Ok, I’ll give you the recipe of my vegan, lactose free, guilt free blueberry-strawberry cheesecake
Act as followed:
Berrys: Take a bag of blueberry’s and strawberry’s out of the freezer, throw it in a pan and let it boil in with as much sugar as you seem fit. Let it cook a bit to a firm mass.
For the cake (the bisquit bottom you see here above poking trough the cheesecake). This cake can be used for a fruit cake too. It’s a familly secret to a light and moisty cake so shhhttt, don’t tell any further.
3 eggs – 150 gr (5.3 Oz) sugar and 1 vanilla sugar , a pinch of salt
Flour: 30 gr (1.05 Oz) gluten free flour (I used Schär) , than 30 of that glutenfree flower mixed with baking powder to make my own self rising flour and 30gr potato starch
Mix egg whites and one by one put the yolks with it (keep mixing). Than the sugar, easy does it and the same goes for the flour, that comes last. Throw it in a greased and gluten free flowered tin and put in the oven at – 180°C (356 Farenheit) for 30-40 min (or do the needle test)
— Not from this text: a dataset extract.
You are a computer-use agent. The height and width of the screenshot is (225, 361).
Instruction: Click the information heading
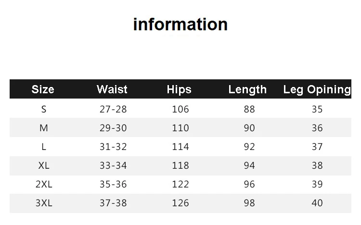pyautogui.click(x=181, y=25)
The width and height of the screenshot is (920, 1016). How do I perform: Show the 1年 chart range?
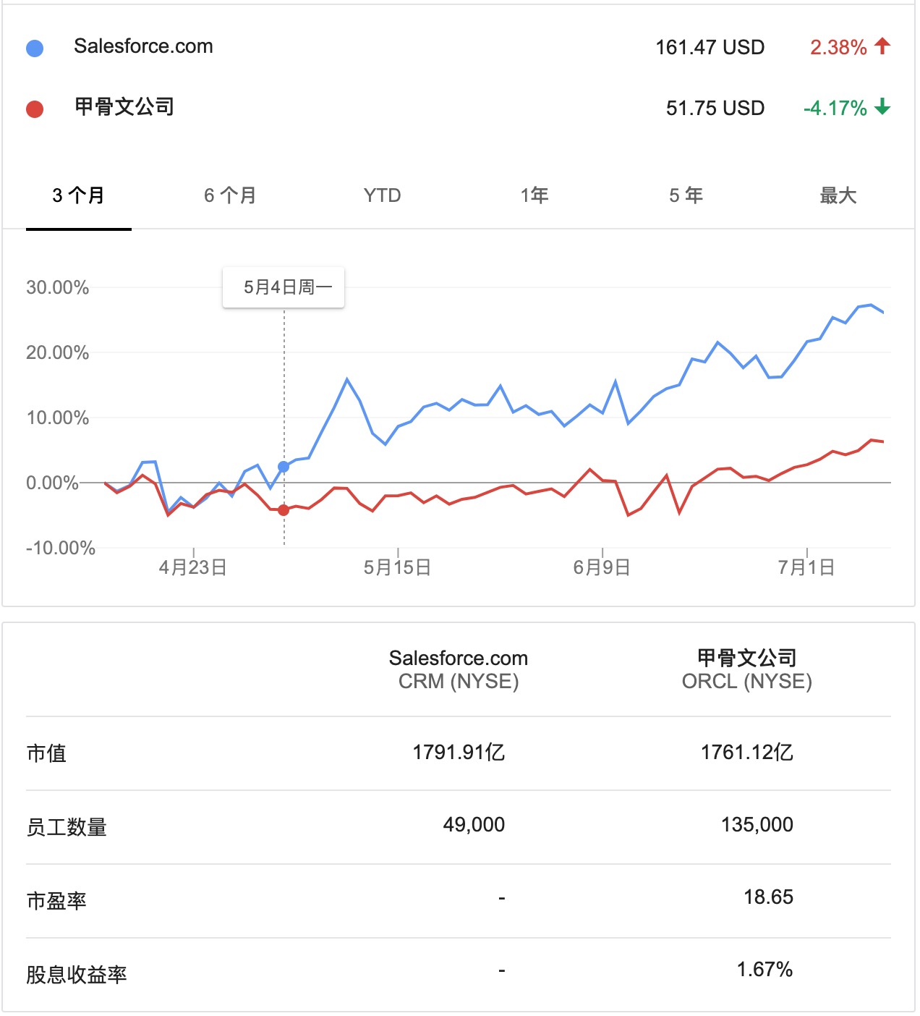534,195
500g Alpro soya mild & creamy/ Soy yoghurt natur 17.63 Oz (the metric system rules BTW), 150 gr sugar, 2 vanilla sugar, ¼ l alpro soya room / 8.45 fl oz (soy cream) 8 leafs of jelly or 2 baggys agar agar.
Put the jelly in cold water, squeeze it and throw it in the hot berry sauce. Put the hot berry sauce in the soy yoghurt along with the sugar (or taste if you think it’s sweet enough) and pour the half mixed cream with it.
Pour the goodness over the bisquit and put it in the fridge for a night. That’s it. Enjoy!
P.S.: I made it with jelly so I don’t know how to use the agar agar. It’ll be something I test another time.